We say the same thing in English: My great-grandparents come from Russia. It's not the present progressive, that would be the "right now". The simple present is often used as the "historical present" or the "literary present": Hamlet is a Danish prince.
I understand how it works in English, but I would have expected it to be different in Esperanto, especially since the simple present is used for progressive as well.
In languages that use the simple present to also indicate the present continuous, context is sufficient to understand which is meant.
Hamlet is a Danish prince because the play is currently being read and performed, it's always present no matter when it was written. Henry the 8th is not a king, he was a king.
"My great grand parents come from Russia" suggests they lived and died there, and their descendants emigrated. "My great grand parents came from Russia" suggests they were the one who emigrated.
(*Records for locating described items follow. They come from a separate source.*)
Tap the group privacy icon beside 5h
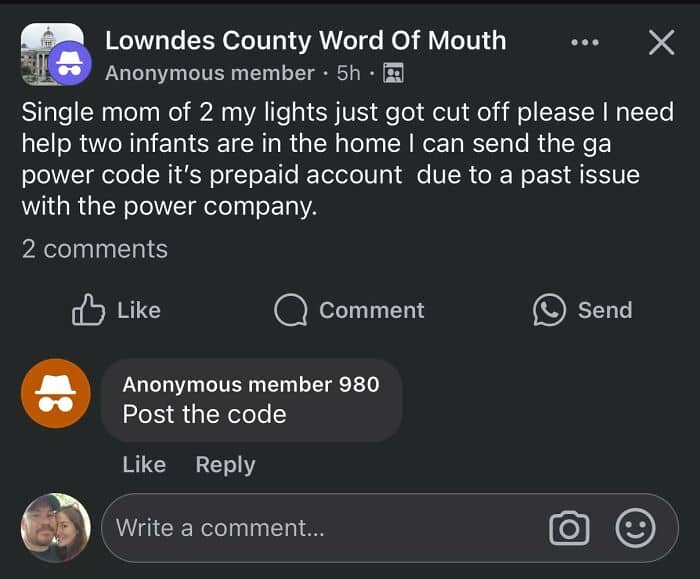The image size is (700, 579). [393, 73]
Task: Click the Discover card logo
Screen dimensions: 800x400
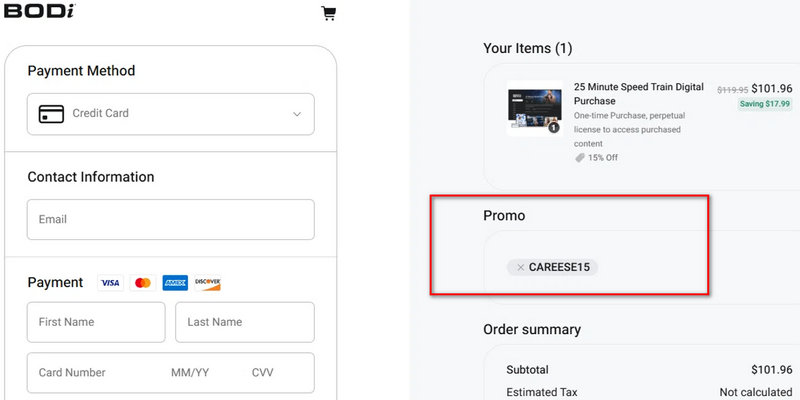Action: point(207,283)
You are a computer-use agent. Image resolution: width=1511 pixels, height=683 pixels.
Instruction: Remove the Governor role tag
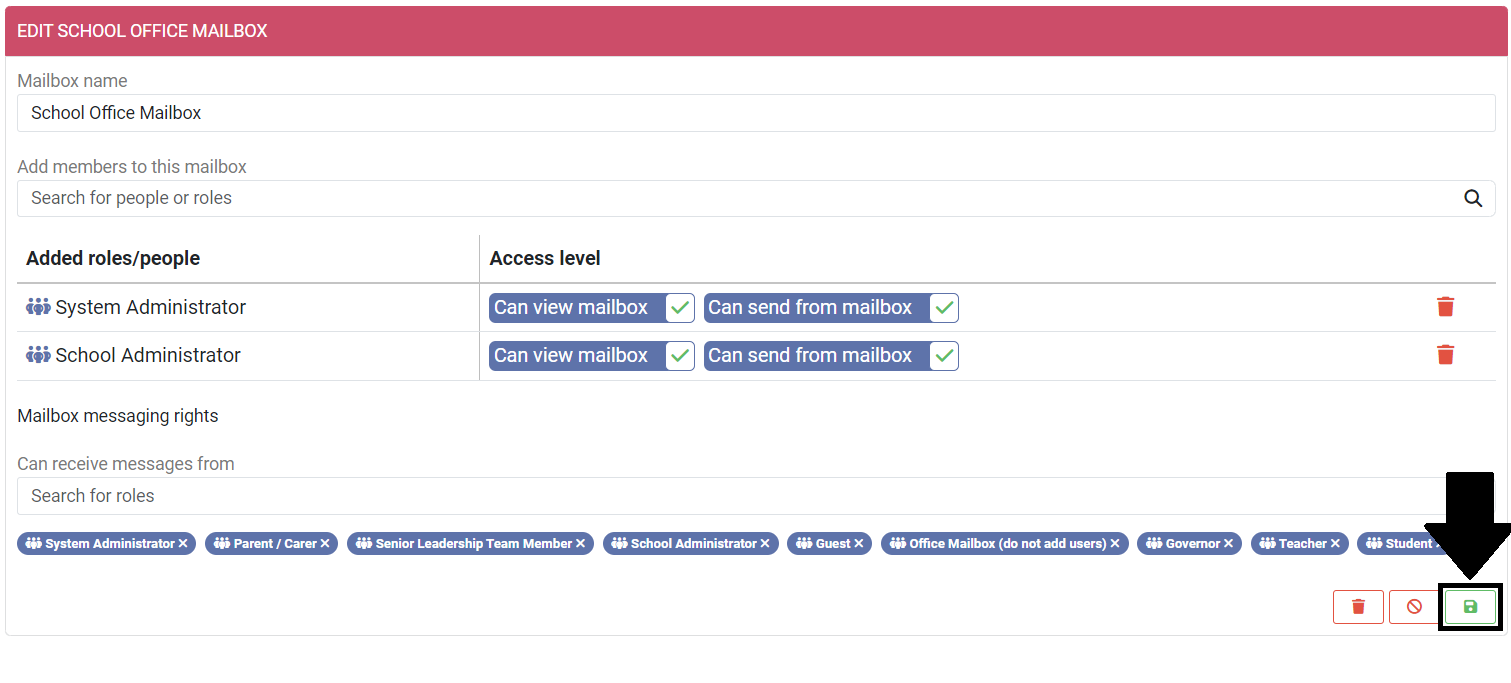(1229, 544)
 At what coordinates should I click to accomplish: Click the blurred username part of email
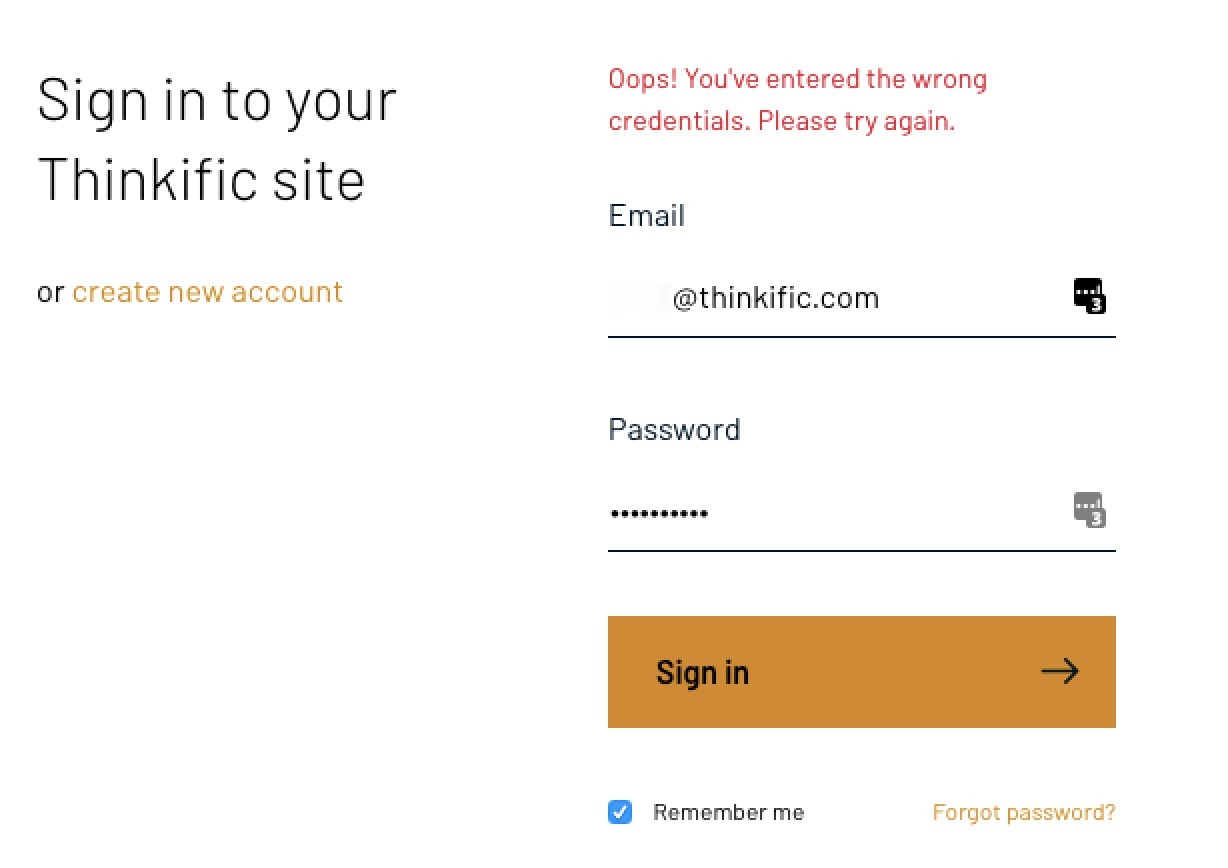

At least that's how it seems to me.
Respectfully I disagree. My great-grandparents almost certainly came long ago. Clearly the past is called for here.
Maybe not your great-grandmother, definitely not my great-grandmother (no known relatives in/from Russia), but maybe someone else's great-grandmother?
It's odd to me that el means from/out of/ of in Esperanto- after learning some Spanish it feels like it should mean 'the'.
It's not certain what inspired the word, but it may be from the latin 'ex', meaning from or of.
By the way, I am sure that the prefix pra- comes from Russian and/or other slavic languages as it is just the same here.
It's easy to over-think this. The lesson teaches that this is the way this thought is expressed in Esperanto. It doesn't matter what other languages do or how they express it, this is what you say if you're speaking Esperanto.
Indeed. Sometimes, the amount of "like English" gets to me, though. I know that it's mostly mistakes in punctuation, and I know that this is Duolingo's en-eo course, but quite a few people probably are here because of the Esperanto, rather than the English. Having fewer comparisons with English would probably speed up learning for everyone.
What's the difference between "mia praavino venas el Rusio" and "mia praavino venas de Rusio" ?
I always get the tense wrong because great-grandmothers are, obviously, dead. And therefore came from, not comes from, Russia.
It's what's sometimes called the historical present. It's also used when discussing literature: Hamlet talks to the ghost of his father (not "talked").
... dead, except in the cases when they're alive.
My mother's eldest sister¹'s children² all have children³ of their own, and some of them have kids (yes, those kids are 1-(3?) years old, but they do exist).
Those 1-3 year olds' great-grandmother is my aunt, and she is very much alive.
¹ one of my aunts (born 1935)
² my cousins (they're all slightly older than I am)
³ my cousins' children - the oldest is (30?), the youngest are in their teens
What do you mean by "both" ? One is supposed to have four great-grandmothers. I guess you still have two left.
Í know a baby whose mother is young and the baby has a very young grandmother and great grandmothers from more than one side and even a great great grandmother who is still alive and was so happy to see the baby. So I can't believe that you said that! I wonder how we would say "great great grandmother". Do we say "prapraavino"?
That would be great-great-great-grandmother. Avino = grandmother, praavino = great grandmother, prapraavino = great-great-grandmother, etc.